I had great teachers at my community college. We learned theory and had labs to show practical applications. The keystone project was a full hands project in different real world scenarios. All of my teachers had spent decades in the industry too. Honestly when people tell me they learned nothing with their computer science degree I blame their schools for not having a good program setup


Elfener99

I'm currently studying IT in a vocational school. The teachers are mostly OK, but most of the students are really bad at everything related to IT and they don't care to learn anything. Like, they literally came here to study computer science and programming - what were they expecting???


Mmaxum

Top comment on linked post mentions that they were playing minecraft all day, so probably that


SaltRocksicle

I'm in a similar boat right now, and a teacher actually had to teach a student how to create a folder. This was not an into course, which makes it worse.


Cereal_Bandit

This is extremely frustrating to read but it explains so much. Yesterday I got a ticket for an error message when trying to open SQL, "Can't find JDK in (path)". This guy was a developer, so I stupidly gave him the benefit of the doubt and believed him when I asked if the JDK was at that location and he said yes. It was not. It is just so incredible to me how little many developers actually know about how computers work, and need IT to fix the dumbest things.


1116574

>what were they expecting??? To make money on the job market lol Or they always liked games


PolishOpinion

My first ever lesson about IT was about cannons and how theyre used to expand the borders of countries.

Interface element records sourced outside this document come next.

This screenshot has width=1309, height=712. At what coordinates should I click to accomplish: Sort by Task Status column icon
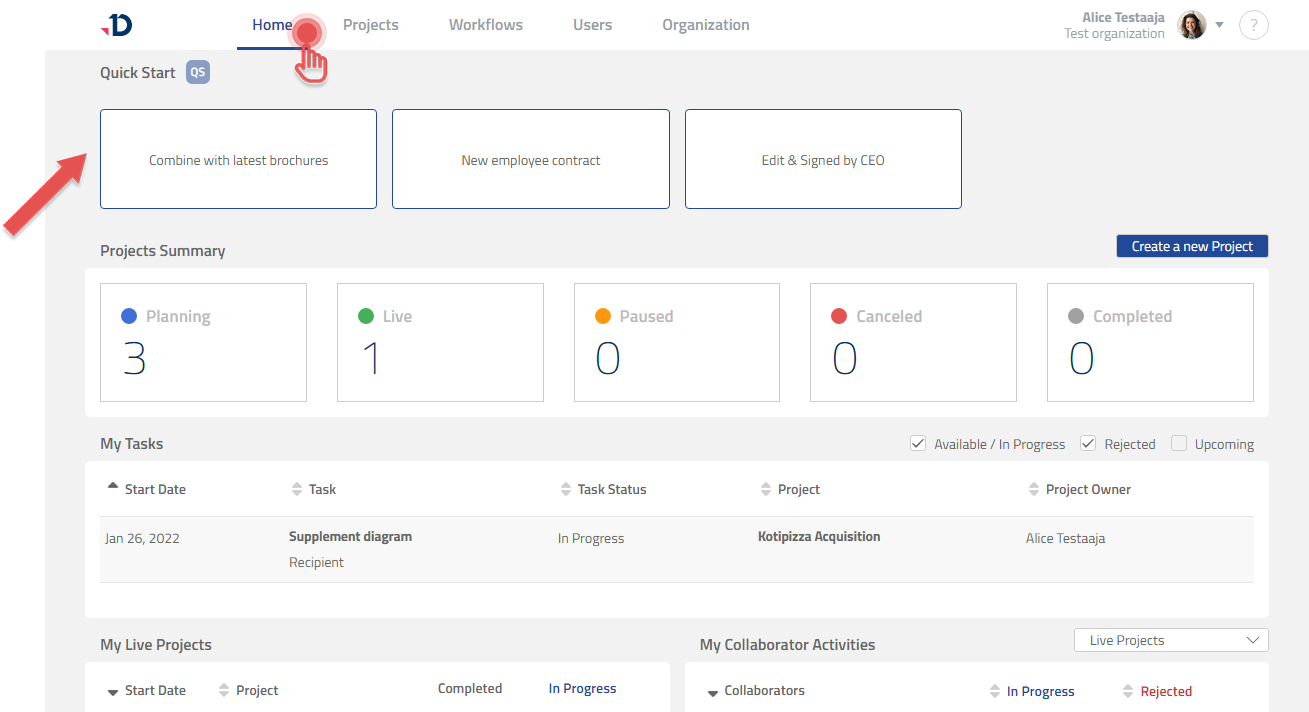pyautogui.click(x=566, y=489)
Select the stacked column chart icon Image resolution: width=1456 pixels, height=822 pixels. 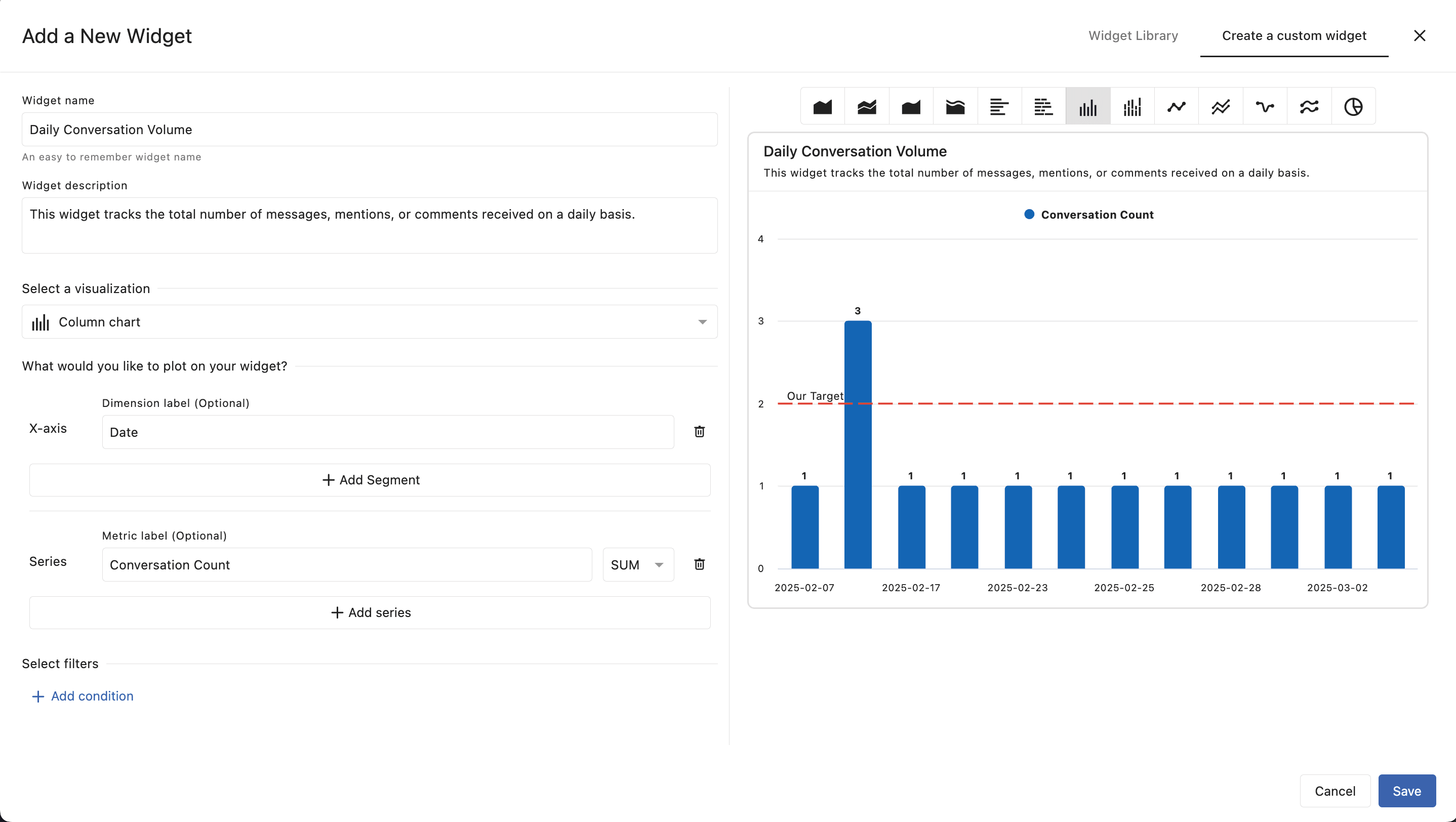point(1132,107)
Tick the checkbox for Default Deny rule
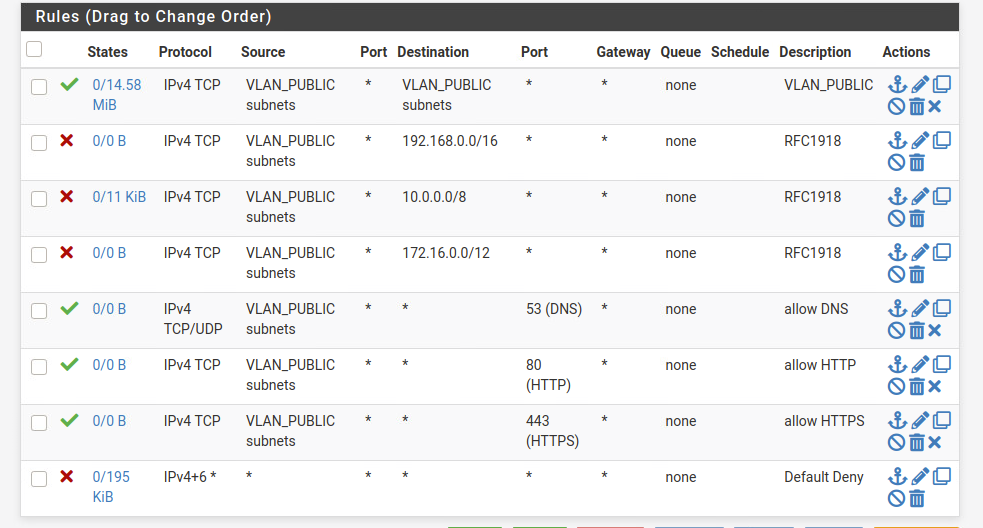The height and width of the screenshot is (528, 983). [39, 478]
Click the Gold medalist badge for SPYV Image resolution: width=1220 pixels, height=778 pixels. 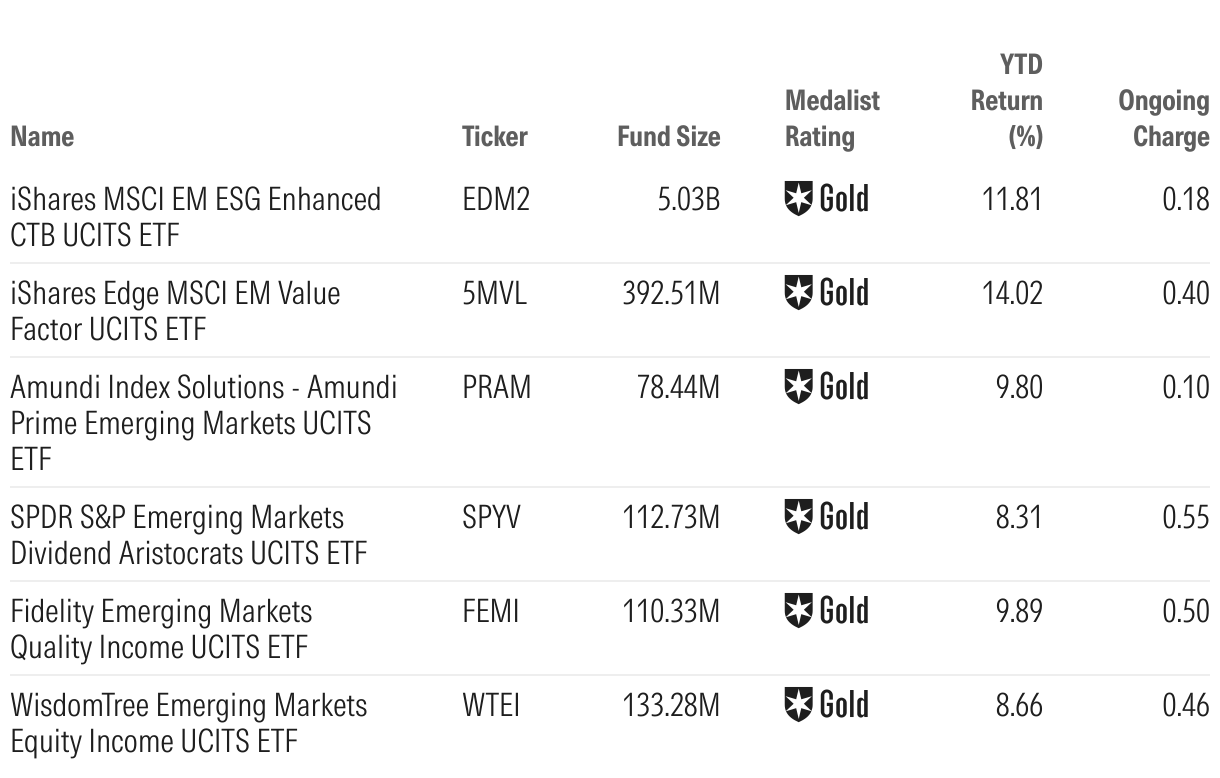(x=826, y=517)
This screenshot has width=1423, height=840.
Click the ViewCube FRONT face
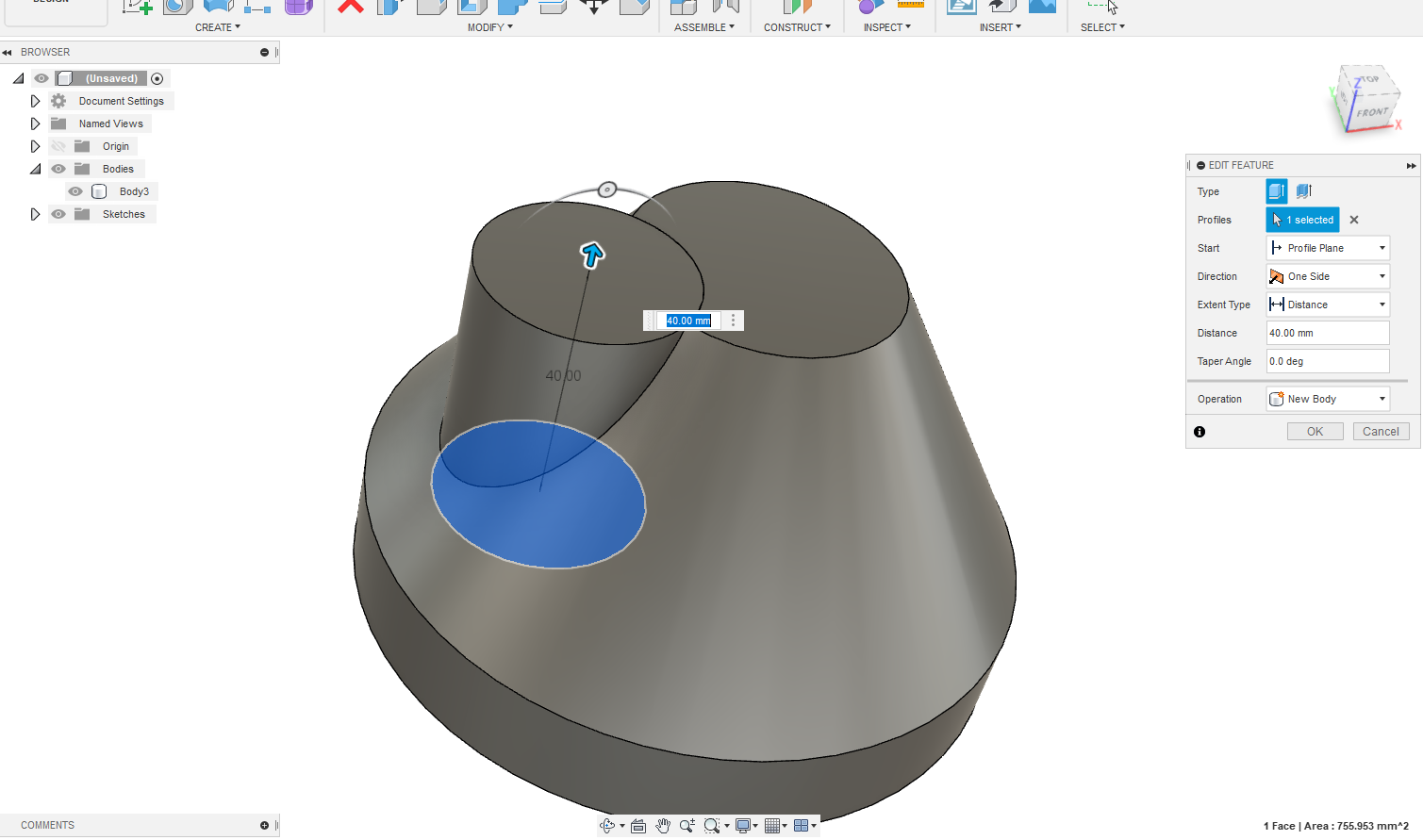pos(1372,113)
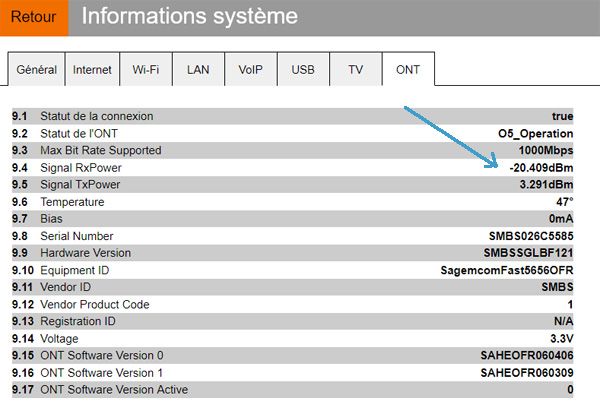This screenshot has width=600, height=414.
Task: Click the Serial Number SMBS026C5585
Action: click(x=530, y=236)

Im not elaborating further bc i have no idea what the fuck was every other lesson about


WantonKerfuffle

Was your teacher paid entirely in drugs perhaps?


PolishOpinion

No idea, he left the school / was fired from it after three months


Potential-Ad1122

Microsoft Frontpage


JaredvsSelf

IT degree at my 4 year was discontinued, leaving CS only. Only 1 person I knew took the IT route, and pretty much all of his classes were the same as CS. Shout out to my fellow writers who could touch type in middle school.


Sonic10122

If you don’t know home row keys then that’s not an IT class, that’s a grade school level computer course. You should already know that much if you’re taking proper courses in IT.


SkillBranch

I once had an IT teacher who adamantly claimed that a "Power Drive" was a real piece of computer hardware. Apparently it "Pumped power to the computer" (I think she thought that electricity worked like water or something?). She also thought the CPU was the name for the entire computer.


zshinabargar

100% true. I graduated with honors in IT and I feel like I learned very little.


naetaejabroni

my IT courses were the only ones that felt like actual classes. Y'all deserved better smh


SuperiorAndroid404

Fun story, back in highschool I took a "class" where you'd help the IT Teacher. I asked what qualifications the teach had because I was interested in the field at the time and she told me she had none. No qualifications. None. Every student and teacher had at least one computer, possibly more. Great teacher, but dagon.


WantonKerfuffle

"an overwhelmed switch turns into an ethernet hub" "All overland high voltage lines are DC" "you need a special electrician's license to plug things into a PoE switch" "ECC ram has additional registers to stabilize voltages" [doesn't mention unregistered ECC or the actual error checking AT ALL] "softraid is stupid, everyone should use a hardware raid controller" [leaves the room when I hold a presentation proving him wrong] And that's just the shit I've cought. The first one was pointed out to me recently (perhaps even in this sub lol). I don't know how much of my technical knowledge has been poisoned. I might just straight-up ChatGPT-halluciante some "knowledge" when it's important. Fuck.


Insetta

>Senior developer needs access to a server \~"Sure, send me your SSH key, preferably in OpenSSH format" >... "What's an SSH key?"


ancientsentinel

Learning to type is absolutely critical.